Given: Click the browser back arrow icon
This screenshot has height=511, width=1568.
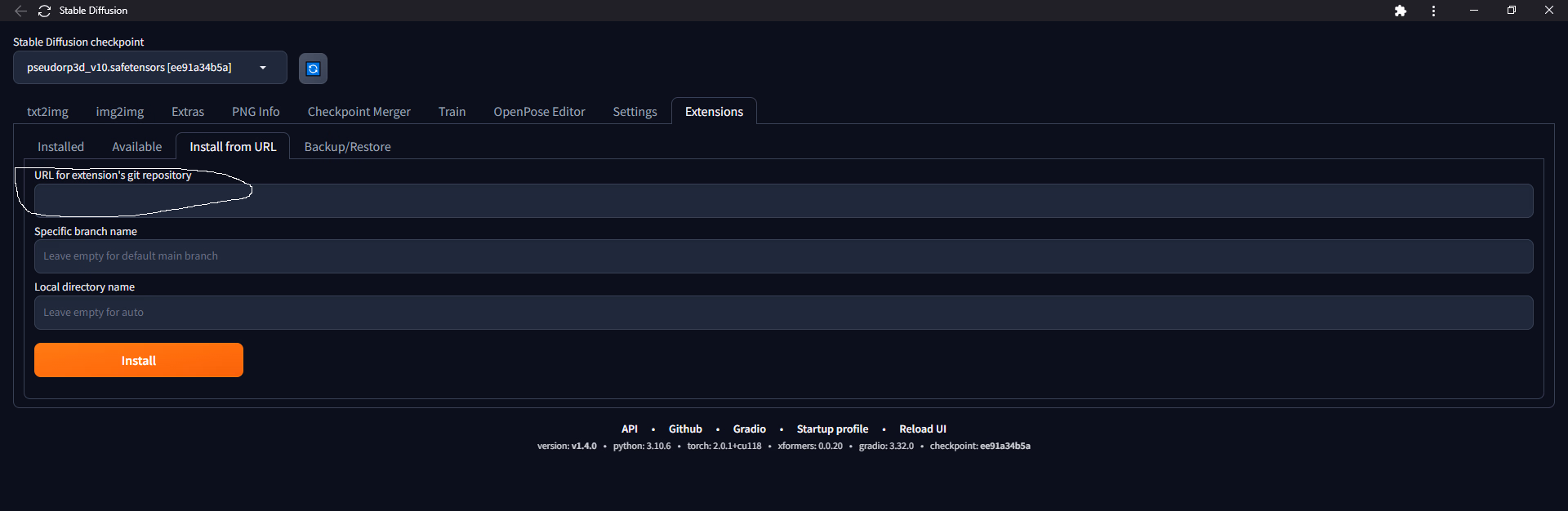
* * * * *
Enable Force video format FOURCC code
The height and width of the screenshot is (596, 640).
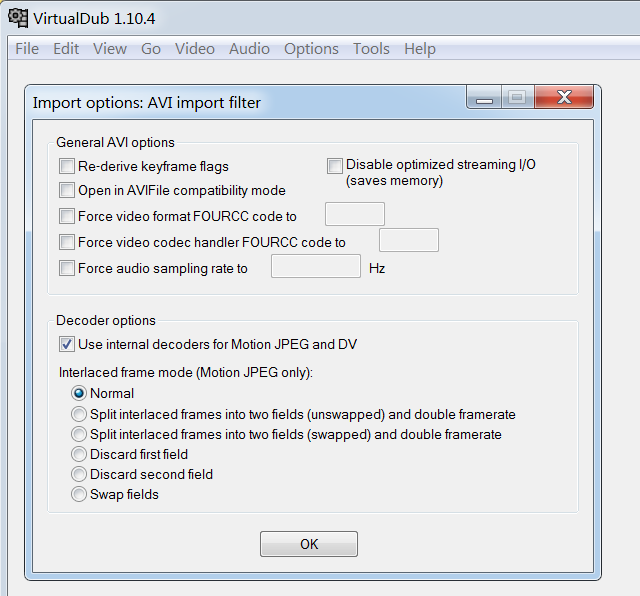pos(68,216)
* * * * *
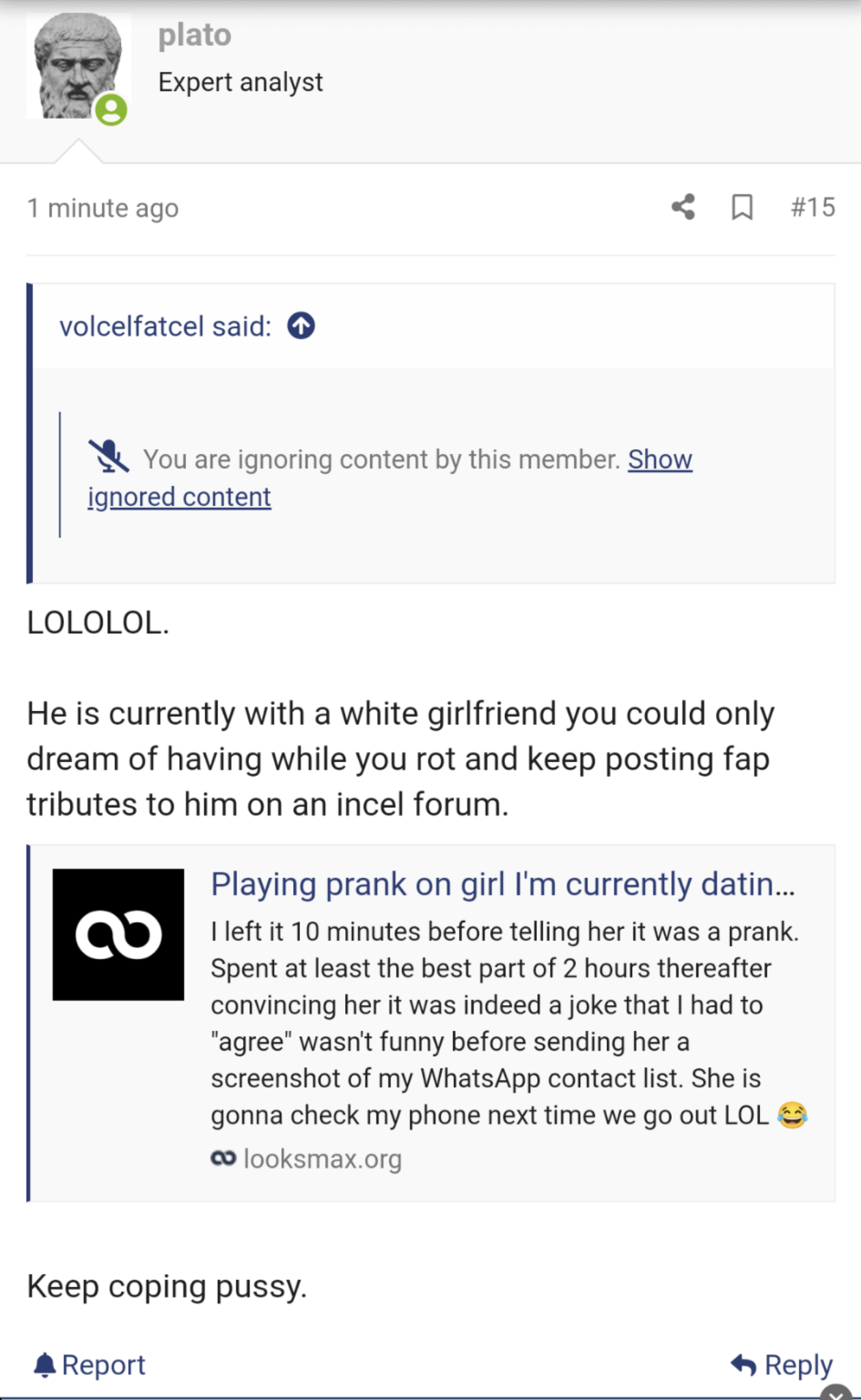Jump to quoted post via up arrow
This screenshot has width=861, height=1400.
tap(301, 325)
* * * * *
Work required:
In the records starting at the line containing "Given: Click the browser back arrow icon" and ending at the line containing "This screenshot has height=511, width=1568.", switch "back" to "forward". Give back only those lines, with nothing else changed.

Answer to the task:
Given: Click the browser forward arrow icon
This screenshot has height=511, width=1568.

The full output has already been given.